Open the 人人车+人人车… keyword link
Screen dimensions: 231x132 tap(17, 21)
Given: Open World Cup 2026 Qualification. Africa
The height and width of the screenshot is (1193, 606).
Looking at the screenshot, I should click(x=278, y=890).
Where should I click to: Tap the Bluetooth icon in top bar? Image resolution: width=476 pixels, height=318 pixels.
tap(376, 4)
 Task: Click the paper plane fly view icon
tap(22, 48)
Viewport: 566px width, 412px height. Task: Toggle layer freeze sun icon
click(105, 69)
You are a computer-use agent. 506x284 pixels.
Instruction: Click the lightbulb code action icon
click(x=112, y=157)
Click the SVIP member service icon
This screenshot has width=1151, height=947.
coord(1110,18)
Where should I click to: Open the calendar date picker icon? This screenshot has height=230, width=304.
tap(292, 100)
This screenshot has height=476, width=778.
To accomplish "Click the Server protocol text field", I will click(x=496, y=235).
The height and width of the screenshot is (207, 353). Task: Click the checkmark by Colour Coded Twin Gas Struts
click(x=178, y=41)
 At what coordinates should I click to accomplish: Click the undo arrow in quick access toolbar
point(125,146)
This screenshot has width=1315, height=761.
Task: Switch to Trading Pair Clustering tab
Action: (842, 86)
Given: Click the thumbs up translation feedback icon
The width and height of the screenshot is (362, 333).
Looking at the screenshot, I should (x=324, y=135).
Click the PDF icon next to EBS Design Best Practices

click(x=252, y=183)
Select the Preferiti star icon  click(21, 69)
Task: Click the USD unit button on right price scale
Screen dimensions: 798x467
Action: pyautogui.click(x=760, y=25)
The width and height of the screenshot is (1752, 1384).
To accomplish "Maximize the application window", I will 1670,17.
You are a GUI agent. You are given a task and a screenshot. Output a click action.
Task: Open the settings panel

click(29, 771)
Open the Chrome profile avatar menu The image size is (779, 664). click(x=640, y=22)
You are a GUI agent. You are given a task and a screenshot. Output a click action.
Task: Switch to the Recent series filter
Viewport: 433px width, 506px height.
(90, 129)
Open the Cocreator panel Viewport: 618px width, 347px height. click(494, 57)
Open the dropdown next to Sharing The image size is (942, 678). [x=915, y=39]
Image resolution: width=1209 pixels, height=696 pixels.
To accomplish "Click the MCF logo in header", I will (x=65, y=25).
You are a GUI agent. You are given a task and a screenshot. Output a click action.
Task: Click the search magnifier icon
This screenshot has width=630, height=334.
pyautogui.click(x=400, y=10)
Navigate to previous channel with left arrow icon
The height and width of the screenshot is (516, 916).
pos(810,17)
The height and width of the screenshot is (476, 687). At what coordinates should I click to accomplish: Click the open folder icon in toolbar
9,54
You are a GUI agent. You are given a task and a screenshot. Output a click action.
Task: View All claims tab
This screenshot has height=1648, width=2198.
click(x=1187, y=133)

——

Set out every line of the records above as a JSON list of strings, one string per line, leaving out blank lines.

Task response:
[
  "Open the 人人车+人人车… keyword link",
  "Screen dimensions: 231x132 tap(17, 21)",
  "Given: Open World Cup 2026 Qualification. Africa",
  "The height and width of the screenshot is (1193, 606).",
  "Looking at the screenshot, I should click(x=278, y=890).",
  "Where should I click to: Tap the Bluetooth icon in top bar? Image resolution: width=476 pixels, height=318 pixels.",
  "tap(376, 4)",
  " Task: Click the paper plane fly view icon",
  "tap(22, 48)",
  "Viewport: 566px width, 412px height. Task: Toggle layer freeze sun icon",
  "click(105, 69)",
  "You are a computer-use agent. 506x284 pixels.",
  "Instruction: Click the lightbulb code action icon",
  "click(x=112, y=157)",
  "Click the SVIP member service icon",
  "This screenshot has width=1151, height=947.",
  "coord(1110,18)",
  "Where should I click to: Open the calendar date picker icon? This screenshot has height=230, width=304.",
  "tap(292, 100)",
  "This screenshot has height=476, width=778.",
  "To accomplish \"Click the Server protocol text field\", I will click(x=496, y=235).",
  "The height and width of the screenshot is (207, 353). Task: Click the checkmark by Colour Coded Twin Gas Struts",
  "click(x=178, y=41)",
  " At what coordinates should I click to accomplish: Click the undo arrow in quick access toolbar",
  "point(125,146)",
  "This screenshot has width=1315, height=761.",
  "Task: Switch to Trading Pair Clustering tab",
  "Action: (842, 86)",
  "Given: Click the thumbs up translation feedback icon",
  "The width and height of the screenshot is (362, 333).",
  "Looking at the screenshot, I should (x=324, y=135).",
  "Click the PDF icon next to EBS Design Best Practices",
  "click(x=252, y=183)",
  "Select the Preferiti star icon  click(21, 69)",
  "Task: Click the USD unit button on right price scale",
  "Screen dimensions: 798x467",
  "Action: pyautogui.click(x=760, y=25)",
  "The width and height of the screenshot is (1752, 1384).",
  "To accomplish \"Maximize the application window\", I will 1670,17.",
  "You are a GUI agent. You are given a task and a screenshot. Output a click action.",
  "Task: Open the settings panel",
  "click(29, 771)",
  "Open the Chrome profile avatar menu The image size is (779, 664). click(x=640, y=22)",
  "You are a GUI agent. You are given a task and a screenshot. Output a click action.",
  "Task: Switch to the Recent series filter",
  "Viewport: 433px width, 506px height.",
  "(90, 129)",
  "Open the Cocreator panel Viewport: 618px width, 347px height. click(494, 57)",
  "Open the dropdown next to Sharing The image size is (942, 678). [x=915, y=39]",
  "Image resolution: width=1209 pixels, height=696 pixels.",
  "To accomplish \"Click the MCF logo in header\", I will (x=65, y=25).",
  "You are a GUI agent. You are given a task and a screenshot. Output a click action.",
  "Task: Click the search magnifier icon",
  "This screenshot has width=630, height=334.",
  "pyautogui.click(x=400, y=10)",
  "Navigate to previous channel with left arrow icon",
  "The height and width of the screenshot is (516, 916).",
  "pos(810,17)",
  "The height and width of the screenshot is (476, 687). At what coordinates should I click to accomplish: Click the open folder icon in toolbar",
  "9,54",
  "You are a GUI agent. You are given a task and a screenshot. Output a click action.",
  "Task: View All claims tab",
  "This screenshot has height=1648, width=2198.",
  "click(x=1187, y=133)"
]